30th November 2012 at 00:00

Win the wonders of the universe for your class

Schools are being given the opportunity to play host to TV science presenter Professor Brian Cox as he gives a special one-off lesson to one of their classes. TES has teamed up with the Big Bang UK Young Scientists and Engineers Fair to stream the lesson live from the winning school on 6 February 2013. The former pop star will present a space workshop, exploring everything from the Big Bang and black holes to extraterrestrial life. For a chance to win, teachers, pupils or parents have to enter the prize draw by registering at www.facebook.comTheBigBang4U

Free school creationism loophole closed

Ministers have tightened safeguards to prevent free schools from teaching creationism as scientific fact. A new clause has been included in the funding agreements (legal contracts) signed by all free schools, stating that they will "make provision for the teaching of evolution as a comprehensive, coherent and extensively evidenced theory". The step was taken following discussions with the Royal Society, which highlighted concerns that free schools could teach creationism as a legitimate scientific theory. "As with all schools, free schools have an obligation to provide students with the best possible scientific education, which must include the teaching of evolution," said Sir Paul Nurse, president of the Royal Society.

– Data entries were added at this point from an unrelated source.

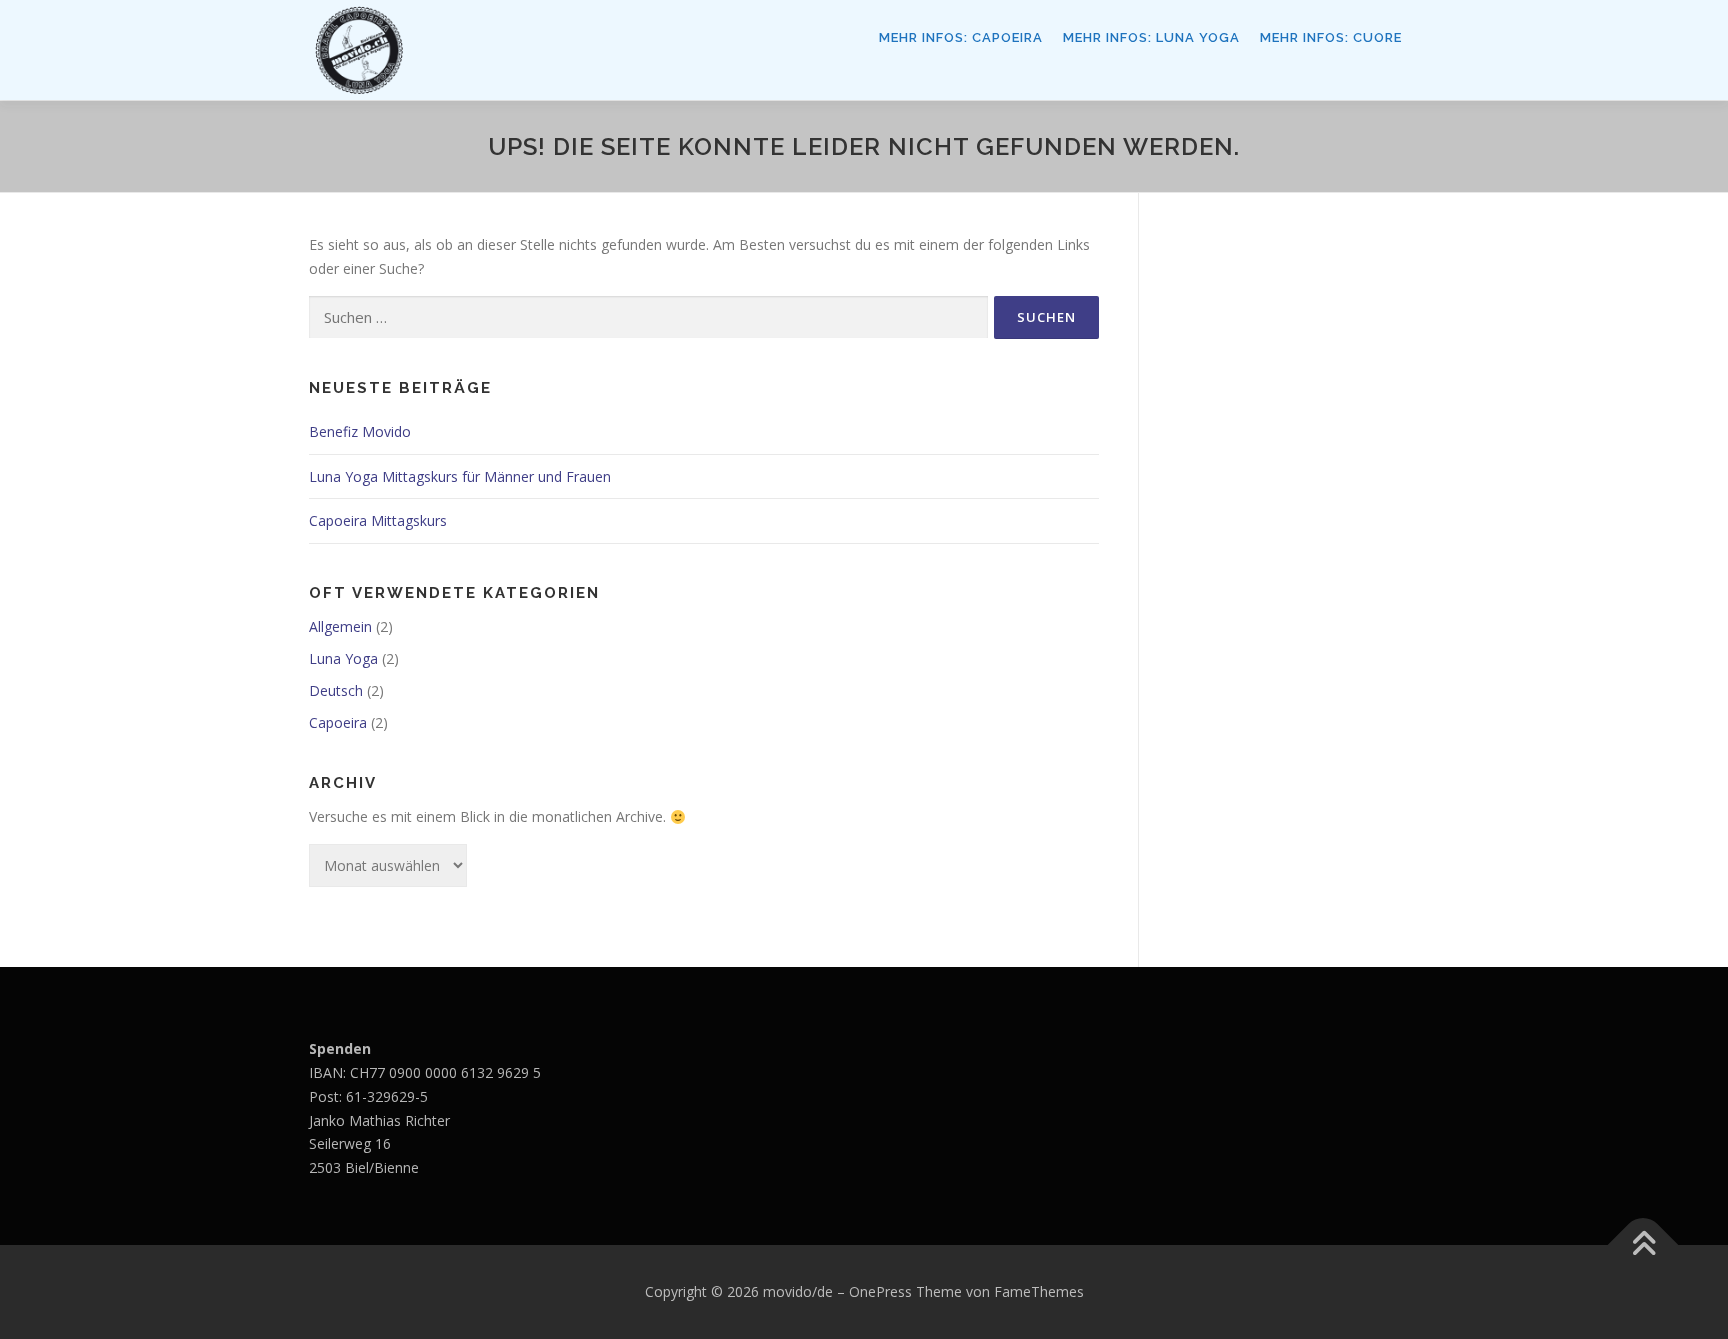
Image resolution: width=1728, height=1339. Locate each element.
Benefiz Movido (360, 431)
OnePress (880, 1291)
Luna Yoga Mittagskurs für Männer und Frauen (460, 476)
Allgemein (340, 626)
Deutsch (336, 690)
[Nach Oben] (1643, 1245)
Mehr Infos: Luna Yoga (1151, 37)
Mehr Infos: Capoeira (961, 37)
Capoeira (338, 722)
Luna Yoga (343, 658)
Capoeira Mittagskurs (378, 520)
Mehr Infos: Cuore (1331, 37)
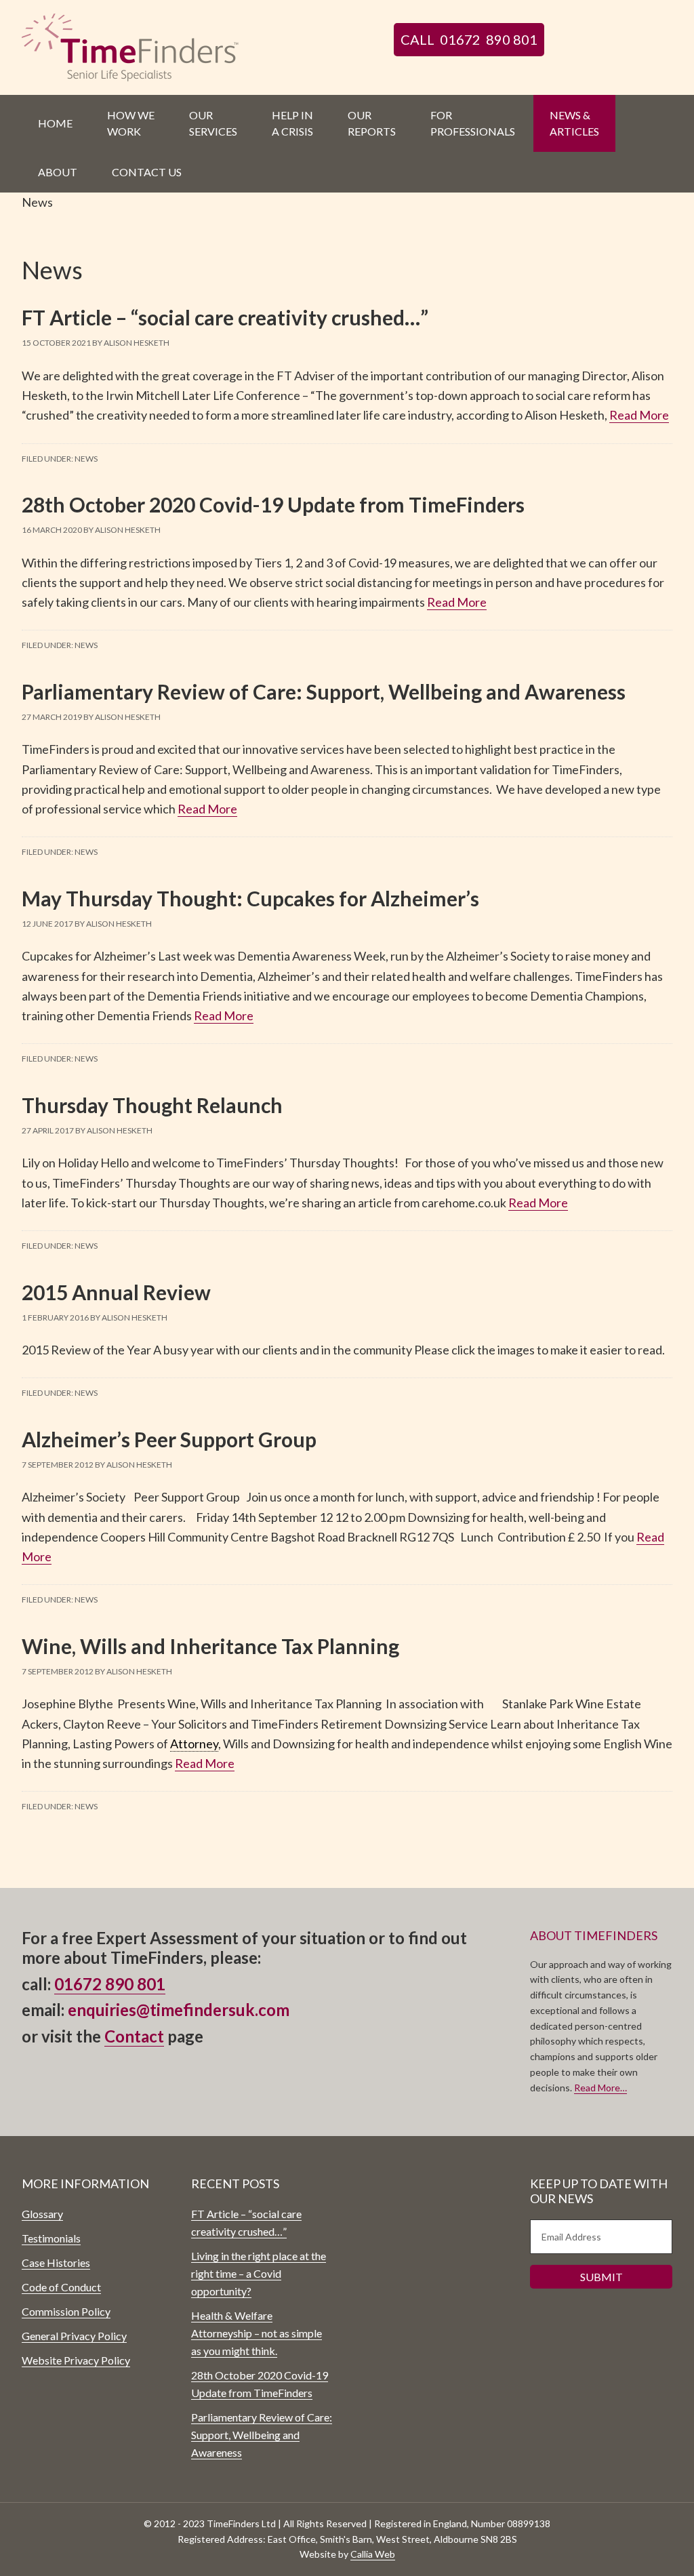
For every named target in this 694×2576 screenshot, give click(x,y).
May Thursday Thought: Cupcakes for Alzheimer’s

Number of grade changes hits 45,000

More than 45,000 GCSE and A level grades were changed after appeals this summer, figures have shown. Data released by Ofqual, the exams watchdog, revealed that the number of exam scripts being submitted for remarking after this summer's exams increased by 36 per cent compared with last year, with around one in six exam papers being regraded. The regulator said there is no direct link between the rise in appeals and the marking fiasco surrounding the English GCSE. An Ofqual spokesperson said: "This year there have been well-publicised concerns over GCSE English. Those concerns were around grade boundaries and not the exam board marking."

UK education sixth in world rankings

The UK has the sixth best education system in the world, and the second best in Europe, according to new research. The study undertaken by the Economist Intelligence Unit on behalf of Pearson, the publishing company that owns exam board Edexcel, ranks the UK as the second-best nation in Europe behind Finland when it comes to education. The report, called The Learning Curve, highlighted the UK's literacy and graduation rates as being among the highest in the developed world.

Faith school row divides the Cabinet

Business secretary Vince Cable has accused his Cabinet colleague Michael Gove of flouting the coalition agreement by allowing two new faith schools to open in West London. Mr Cable has written to the education secretary claiming Mr Gove has undermined the Conservative and Lib Dem deal by intervening to enable Richmond council to approve new Catholic schools, which can select almost all pupils based on faith. The Education Act 2011 stipulates that all new schools must in the first instance be an academy or a free school, which would enable schools to select just 50 per cent of pupils on the basis of their religion. Mr Gove stepped in to say that Richmond is not obliged to follow the academy route. A judicial review also found in the council's favour.